Ryumin filmed ignition and operation of the transport's main engine.
Arnaldo Tamayo Méndez of Cuba and Soviet cosmonaut Yuri Romanenko docked without incident.

The purpose of the Soyuz 38 mission was to carry out nine experiments. They stimulated different areas of the brain to further understand the electrical activity in our brain. This was done using a customized helmet for each cosmonaut with silver electrodes and a tape recorder. The cosmonauts also wore special shoes to study the structure and motion of feet changes during weightlessness. They also collaborated with the Cuban Institute of Endocrinology and Metabolic Diseases to examine blood and urine samples throughout the entire launch, stay, and return to explore the psychological stress from preparation and working long hours under constant weightlessness. Another experiment they conducted was centered around studying changes in the levels of skeletal muscle structure. They used a Cuban made instrument to assess the adipose tissue and the stimulation of body fat. There was also a study on blood circulation, which sought to determine the impact weightlessness has on the human circulatory system. Tests had been carried out in previous flights and were repeated during this mission using a Chibis suit, a below-the-waist reduced-pressure device.
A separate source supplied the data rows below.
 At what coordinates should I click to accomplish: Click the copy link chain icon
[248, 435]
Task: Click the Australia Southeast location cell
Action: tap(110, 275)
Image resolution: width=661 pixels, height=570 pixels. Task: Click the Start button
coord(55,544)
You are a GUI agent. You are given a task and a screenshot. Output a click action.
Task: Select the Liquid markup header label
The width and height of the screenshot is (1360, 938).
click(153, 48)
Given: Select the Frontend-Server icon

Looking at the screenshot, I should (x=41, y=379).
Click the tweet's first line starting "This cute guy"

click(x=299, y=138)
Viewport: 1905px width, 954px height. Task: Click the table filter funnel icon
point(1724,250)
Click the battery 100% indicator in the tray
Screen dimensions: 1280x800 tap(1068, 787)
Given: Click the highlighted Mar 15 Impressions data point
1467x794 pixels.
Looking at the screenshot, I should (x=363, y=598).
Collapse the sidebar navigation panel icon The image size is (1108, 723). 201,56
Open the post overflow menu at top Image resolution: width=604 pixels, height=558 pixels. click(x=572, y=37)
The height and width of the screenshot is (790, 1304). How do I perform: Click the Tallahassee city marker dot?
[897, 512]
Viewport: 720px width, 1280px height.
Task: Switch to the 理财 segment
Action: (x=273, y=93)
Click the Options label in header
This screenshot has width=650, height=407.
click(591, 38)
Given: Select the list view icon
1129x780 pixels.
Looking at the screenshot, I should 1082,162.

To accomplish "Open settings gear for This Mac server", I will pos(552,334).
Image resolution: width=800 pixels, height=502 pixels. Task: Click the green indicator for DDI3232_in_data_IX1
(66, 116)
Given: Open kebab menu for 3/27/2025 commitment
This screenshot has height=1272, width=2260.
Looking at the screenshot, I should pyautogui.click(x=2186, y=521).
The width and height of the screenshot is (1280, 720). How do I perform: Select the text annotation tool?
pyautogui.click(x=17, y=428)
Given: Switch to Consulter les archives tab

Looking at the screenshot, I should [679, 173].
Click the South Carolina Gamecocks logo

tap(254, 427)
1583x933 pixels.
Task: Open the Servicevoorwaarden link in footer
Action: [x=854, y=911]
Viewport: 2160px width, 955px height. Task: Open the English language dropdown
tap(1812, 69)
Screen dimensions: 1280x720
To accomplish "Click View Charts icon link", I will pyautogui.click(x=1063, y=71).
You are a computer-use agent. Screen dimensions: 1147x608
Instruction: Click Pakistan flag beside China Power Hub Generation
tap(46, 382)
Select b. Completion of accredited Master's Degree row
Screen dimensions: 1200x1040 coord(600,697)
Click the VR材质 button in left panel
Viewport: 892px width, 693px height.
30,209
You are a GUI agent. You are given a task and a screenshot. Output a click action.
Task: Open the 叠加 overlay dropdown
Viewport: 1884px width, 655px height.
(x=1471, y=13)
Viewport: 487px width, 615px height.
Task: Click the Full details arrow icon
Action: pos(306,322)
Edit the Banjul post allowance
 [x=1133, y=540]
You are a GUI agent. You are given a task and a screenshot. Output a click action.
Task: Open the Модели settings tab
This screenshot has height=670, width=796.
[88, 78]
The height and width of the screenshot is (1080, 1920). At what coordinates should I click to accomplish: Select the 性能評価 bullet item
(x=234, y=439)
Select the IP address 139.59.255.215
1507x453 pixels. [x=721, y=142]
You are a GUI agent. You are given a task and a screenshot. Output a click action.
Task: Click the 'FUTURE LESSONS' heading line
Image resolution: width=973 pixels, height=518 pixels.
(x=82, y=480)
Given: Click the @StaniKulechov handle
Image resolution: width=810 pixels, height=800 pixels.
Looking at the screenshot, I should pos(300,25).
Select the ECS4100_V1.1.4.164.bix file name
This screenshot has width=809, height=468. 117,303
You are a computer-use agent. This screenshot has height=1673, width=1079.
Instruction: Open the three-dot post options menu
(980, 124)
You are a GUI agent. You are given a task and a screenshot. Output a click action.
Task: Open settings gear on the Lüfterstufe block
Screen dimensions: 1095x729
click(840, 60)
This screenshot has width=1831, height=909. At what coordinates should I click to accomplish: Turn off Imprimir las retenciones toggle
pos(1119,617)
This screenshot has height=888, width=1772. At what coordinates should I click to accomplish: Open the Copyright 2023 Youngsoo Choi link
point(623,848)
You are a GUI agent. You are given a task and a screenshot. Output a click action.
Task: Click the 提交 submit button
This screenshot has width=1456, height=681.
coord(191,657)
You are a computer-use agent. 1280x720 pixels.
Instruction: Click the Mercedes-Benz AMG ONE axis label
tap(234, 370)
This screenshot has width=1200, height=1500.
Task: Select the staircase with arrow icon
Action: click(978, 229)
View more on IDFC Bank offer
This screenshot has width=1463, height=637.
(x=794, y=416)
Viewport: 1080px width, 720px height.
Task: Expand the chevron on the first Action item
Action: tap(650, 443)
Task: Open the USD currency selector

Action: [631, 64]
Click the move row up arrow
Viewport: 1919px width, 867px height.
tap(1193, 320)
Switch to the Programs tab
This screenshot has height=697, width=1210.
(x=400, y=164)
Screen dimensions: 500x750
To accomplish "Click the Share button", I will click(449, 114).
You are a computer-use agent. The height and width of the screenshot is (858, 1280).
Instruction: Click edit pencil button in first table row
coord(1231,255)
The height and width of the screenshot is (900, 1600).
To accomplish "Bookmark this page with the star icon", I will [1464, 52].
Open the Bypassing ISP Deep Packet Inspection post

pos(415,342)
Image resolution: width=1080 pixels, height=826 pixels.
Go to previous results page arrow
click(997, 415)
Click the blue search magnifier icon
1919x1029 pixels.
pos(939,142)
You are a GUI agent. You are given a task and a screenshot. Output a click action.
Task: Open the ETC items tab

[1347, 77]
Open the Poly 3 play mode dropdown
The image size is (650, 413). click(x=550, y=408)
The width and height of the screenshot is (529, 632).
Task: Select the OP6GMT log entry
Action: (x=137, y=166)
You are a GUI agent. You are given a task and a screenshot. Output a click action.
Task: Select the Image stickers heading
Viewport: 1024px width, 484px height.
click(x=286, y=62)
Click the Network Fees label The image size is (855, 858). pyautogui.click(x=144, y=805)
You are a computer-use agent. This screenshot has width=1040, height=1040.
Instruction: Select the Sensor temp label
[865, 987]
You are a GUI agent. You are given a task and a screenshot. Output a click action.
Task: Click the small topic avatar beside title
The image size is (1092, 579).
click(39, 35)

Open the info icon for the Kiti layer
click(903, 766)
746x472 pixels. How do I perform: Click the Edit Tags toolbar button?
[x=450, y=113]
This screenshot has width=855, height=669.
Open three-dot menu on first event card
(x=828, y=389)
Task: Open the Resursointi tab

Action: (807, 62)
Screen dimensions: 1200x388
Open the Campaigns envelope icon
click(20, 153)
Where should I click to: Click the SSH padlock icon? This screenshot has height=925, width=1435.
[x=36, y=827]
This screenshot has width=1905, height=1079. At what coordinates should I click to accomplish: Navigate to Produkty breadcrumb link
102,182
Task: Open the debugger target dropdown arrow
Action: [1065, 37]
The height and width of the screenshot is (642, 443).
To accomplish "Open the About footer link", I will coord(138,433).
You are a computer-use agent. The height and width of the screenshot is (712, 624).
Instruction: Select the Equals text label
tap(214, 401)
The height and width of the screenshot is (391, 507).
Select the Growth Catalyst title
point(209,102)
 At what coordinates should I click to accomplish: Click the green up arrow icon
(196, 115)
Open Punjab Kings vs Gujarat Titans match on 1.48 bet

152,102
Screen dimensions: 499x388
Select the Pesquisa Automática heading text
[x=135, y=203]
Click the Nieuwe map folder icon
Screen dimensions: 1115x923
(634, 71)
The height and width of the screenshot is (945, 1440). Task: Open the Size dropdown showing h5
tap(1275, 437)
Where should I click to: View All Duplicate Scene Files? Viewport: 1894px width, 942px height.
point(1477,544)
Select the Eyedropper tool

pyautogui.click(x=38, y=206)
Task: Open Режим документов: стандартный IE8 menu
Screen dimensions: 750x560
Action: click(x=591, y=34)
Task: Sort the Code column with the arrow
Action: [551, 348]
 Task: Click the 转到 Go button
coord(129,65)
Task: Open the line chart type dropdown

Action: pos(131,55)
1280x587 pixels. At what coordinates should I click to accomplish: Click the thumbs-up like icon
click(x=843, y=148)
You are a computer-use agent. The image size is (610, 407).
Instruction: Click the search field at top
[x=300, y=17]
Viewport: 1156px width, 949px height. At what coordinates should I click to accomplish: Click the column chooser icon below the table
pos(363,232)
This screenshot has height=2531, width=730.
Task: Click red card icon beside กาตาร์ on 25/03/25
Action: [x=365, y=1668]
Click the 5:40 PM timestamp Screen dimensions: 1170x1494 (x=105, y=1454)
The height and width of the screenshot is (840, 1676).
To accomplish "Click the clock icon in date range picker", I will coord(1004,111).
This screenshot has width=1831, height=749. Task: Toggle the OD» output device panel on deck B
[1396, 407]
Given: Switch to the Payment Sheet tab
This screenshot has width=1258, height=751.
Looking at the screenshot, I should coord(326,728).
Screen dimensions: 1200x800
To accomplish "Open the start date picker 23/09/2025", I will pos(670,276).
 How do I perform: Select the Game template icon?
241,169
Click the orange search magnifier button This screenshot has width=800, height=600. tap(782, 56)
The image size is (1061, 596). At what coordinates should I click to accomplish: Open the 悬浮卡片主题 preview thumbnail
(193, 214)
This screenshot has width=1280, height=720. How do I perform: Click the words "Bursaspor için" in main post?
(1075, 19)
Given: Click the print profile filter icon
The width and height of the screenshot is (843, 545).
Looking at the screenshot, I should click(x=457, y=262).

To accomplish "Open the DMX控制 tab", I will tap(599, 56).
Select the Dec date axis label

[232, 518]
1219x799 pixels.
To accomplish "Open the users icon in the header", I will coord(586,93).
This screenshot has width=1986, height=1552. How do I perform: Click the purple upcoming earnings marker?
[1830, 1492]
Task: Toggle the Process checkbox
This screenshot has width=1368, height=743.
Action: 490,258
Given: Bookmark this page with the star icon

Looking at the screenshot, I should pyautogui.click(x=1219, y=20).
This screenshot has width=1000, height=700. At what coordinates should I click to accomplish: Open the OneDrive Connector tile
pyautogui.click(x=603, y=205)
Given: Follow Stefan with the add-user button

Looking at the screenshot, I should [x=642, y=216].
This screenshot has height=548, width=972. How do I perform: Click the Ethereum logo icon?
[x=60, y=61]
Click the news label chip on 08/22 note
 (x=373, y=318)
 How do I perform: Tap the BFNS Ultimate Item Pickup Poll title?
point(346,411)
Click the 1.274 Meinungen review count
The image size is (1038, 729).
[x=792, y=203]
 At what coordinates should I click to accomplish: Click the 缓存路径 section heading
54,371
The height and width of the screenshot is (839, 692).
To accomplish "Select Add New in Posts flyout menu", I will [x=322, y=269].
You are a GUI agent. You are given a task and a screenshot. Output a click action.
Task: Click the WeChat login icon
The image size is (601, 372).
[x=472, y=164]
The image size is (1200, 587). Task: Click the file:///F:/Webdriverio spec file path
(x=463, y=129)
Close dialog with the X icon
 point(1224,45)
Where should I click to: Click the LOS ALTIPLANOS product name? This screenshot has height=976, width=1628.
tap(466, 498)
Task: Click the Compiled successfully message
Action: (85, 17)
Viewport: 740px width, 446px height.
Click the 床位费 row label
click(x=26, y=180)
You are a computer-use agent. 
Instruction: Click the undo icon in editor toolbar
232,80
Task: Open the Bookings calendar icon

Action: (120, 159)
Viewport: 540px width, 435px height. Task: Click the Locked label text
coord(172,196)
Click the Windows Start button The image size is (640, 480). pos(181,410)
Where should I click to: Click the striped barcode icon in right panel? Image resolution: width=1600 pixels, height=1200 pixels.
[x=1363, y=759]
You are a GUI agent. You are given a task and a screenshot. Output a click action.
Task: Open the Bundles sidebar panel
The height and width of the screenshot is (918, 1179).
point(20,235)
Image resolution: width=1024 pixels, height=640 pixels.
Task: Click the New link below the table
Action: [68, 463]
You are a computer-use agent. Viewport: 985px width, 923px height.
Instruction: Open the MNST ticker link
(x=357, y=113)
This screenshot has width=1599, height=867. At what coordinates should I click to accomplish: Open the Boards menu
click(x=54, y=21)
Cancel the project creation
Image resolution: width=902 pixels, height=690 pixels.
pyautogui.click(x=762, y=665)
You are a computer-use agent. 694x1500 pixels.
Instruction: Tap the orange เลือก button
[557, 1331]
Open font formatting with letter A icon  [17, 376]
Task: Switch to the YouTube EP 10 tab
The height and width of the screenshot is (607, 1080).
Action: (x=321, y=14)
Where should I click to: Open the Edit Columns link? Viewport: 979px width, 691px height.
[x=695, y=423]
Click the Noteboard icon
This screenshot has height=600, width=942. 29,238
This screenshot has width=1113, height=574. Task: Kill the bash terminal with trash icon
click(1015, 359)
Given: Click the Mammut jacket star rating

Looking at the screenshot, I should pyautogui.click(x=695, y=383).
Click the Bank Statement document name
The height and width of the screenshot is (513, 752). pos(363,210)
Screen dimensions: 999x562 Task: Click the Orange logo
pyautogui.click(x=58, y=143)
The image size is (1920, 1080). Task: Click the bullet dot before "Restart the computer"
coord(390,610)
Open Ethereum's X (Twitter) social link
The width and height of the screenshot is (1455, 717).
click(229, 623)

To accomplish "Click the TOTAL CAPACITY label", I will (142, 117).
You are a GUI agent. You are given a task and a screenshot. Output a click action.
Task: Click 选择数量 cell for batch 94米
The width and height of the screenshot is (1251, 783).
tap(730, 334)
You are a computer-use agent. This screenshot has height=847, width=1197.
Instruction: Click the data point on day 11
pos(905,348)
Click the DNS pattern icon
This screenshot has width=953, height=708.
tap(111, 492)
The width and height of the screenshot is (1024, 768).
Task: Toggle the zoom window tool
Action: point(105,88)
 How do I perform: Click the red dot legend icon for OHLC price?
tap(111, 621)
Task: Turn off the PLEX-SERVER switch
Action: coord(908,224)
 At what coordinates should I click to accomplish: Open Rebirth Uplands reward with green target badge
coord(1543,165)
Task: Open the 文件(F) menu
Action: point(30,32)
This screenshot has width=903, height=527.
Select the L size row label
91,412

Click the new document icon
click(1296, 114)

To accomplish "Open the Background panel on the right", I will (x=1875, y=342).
Crew members completed exercise protocols wearing the Chibis to provide gravity-simulating stress to the body's cardiovascular/circulatory system and re-establishing the body's orthostatic tolerance after extended periods of microgravity. Negative pressure on the legs causes blood to accumulate in the lower extremities, which is the case in a gravity environment. Orthostatic intolerance has been a frequent complaint in humans returning from long-duration space flights. The other experiments attempted to study how cell division, the immune system, concentrations of antibodies and other proteins and minerals were affected after prolonged exposure to a weightless environment. This included measurements into the amount and rate at which humans lost water, fat, and other minerals.The cosmonauts also studied the growth of a single crystal of sucrose in the same environment.